The Freedom From Religion Foundation is insisting that a California town stop its participation in an upcoming prayer breakfast.
The state/church watchdog is urging the city of Buena Park to discontinue using resources and taxpayer funds to plan, organize and promote an annual Mayor’s Prayer Breakfast, scheduled this year on Thursday, Nov. 16.
While promotional materials indicate that “the Buena Park Mayor’s Prayer Breakfast is presented by Mayor’s Prayer Breakfast Committee — a 501(c) 3 not for profit organization,” the city maintains a webpage on its official web page devoted to advertising the event. Along with soliciting donations and sponsorships and thanking sponsors, the city web page for the prayer breakfast states: “This year, the City of Buena Park Mayor Elizabeth Swift invites the public to experience the incredible story of faith with Christy Beam at the 2017 Mayor’s Prayer Breakfast.” LINK (Beam is the author of the Christian inspirational memoir “Miracles From Heaven.”) Event advertisements, including the city web page, instruct the public to send RSVP forms and payments for tickets to Buena Park City Hall and to call the Office of the City Manager phone number for more information about the prayer breakfast.

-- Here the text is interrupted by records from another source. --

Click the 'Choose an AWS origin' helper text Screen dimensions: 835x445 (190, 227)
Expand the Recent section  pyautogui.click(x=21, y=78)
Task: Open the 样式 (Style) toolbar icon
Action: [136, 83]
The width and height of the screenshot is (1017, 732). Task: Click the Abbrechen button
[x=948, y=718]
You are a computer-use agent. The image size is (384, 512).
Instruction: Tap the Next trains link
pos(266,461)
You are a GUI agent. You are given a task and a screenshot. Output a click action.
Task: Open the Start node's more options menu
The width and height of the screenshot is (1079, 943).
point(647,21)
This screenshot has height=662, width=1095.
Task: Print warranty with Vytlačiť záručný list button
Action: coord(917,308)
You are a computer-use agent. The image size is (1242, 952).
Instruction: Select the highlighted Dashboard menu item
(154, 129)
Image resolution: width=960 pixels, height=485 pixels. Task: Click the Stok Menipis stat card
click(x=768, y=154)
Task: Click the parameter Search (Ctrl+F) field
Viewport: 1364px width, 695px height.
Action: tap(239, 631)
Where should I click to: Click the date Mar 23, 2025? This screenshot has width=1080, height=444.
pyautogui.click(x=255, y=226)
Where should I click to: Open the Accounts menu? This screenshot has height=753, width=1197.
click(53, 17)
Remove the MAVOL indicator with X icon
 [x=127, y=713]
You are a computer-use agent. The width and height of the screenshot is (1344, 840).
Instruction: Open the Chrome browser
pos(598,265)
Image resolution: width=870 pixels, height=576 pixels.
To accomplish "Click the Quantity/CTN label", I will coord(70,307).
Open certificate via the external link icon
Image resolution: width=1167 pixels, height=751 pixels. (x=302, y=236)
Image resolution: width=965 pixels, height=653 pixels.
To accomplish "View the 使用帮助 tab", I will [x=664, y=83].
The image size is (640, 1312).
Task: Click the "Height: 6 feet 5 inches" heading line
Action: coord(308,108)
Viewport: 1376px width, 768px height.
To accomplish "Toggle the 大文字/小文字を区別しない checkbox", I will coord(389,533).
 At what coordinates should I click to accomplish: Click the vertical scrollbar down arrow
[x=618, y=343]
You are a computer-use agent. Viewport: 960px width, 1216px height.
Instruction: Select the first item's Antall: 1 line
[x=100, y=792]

The city of Buena Park’s apparent hosting and coordination of this prayer breakfast, along with the mayor’s participation in the event, poses serious constitutional concerns, FFRF asserts.
“The Establishment Clause of the First Amendment prohibits the government from endorsing, advancing or promoting religion,” FFRF Associate Counsel Elizabeth Cavell writes to Buena Park City Clerk Adria M. Jimenez. “It is therefore improper for the city to be hosting, organizing, supporting or otherwise promoting a patently religious event, such as a prayer breakfast. This practice certainly has the effect of endorsing religion, sending the message that the city not only prefers religion over nonreligion, but also Christianity over all other religions.”
The city must therefore refrain from expending any further taxpayer dollars, using publicly funded employees or drawing on any other publicly funded resources, including its Web page, to promote the religious prayer breakfast. That’s why FFRF is asking that the city of Buena Park and the mayor’s office dissociate from the event and refrain from hosting, organizing or otherwise coordinating the breakfast. FFRF is also requesting financial records pertaining to the expenses and costs for the Mayor’s Prayer Breakfast, as well as correspondence about the event.
“A secular public entity such as a city cannot get involved in prayerful activities,” says FFRF Co-President Annie Laurie Gaylor. “Officials need to pray less and work more to address their citizens’ needs. We always encourage pious politicians to get off their knees and get to work.”
The Freedom From Religion Foundation is a national nonprofit organization with about 30,000 members across the country, including 3,800-plus in California. It has chapters all over the United States, including one in California. Its purposes are to protect the constitutional principle of separation between state and church, and to educate the public on matters relating to nontheism.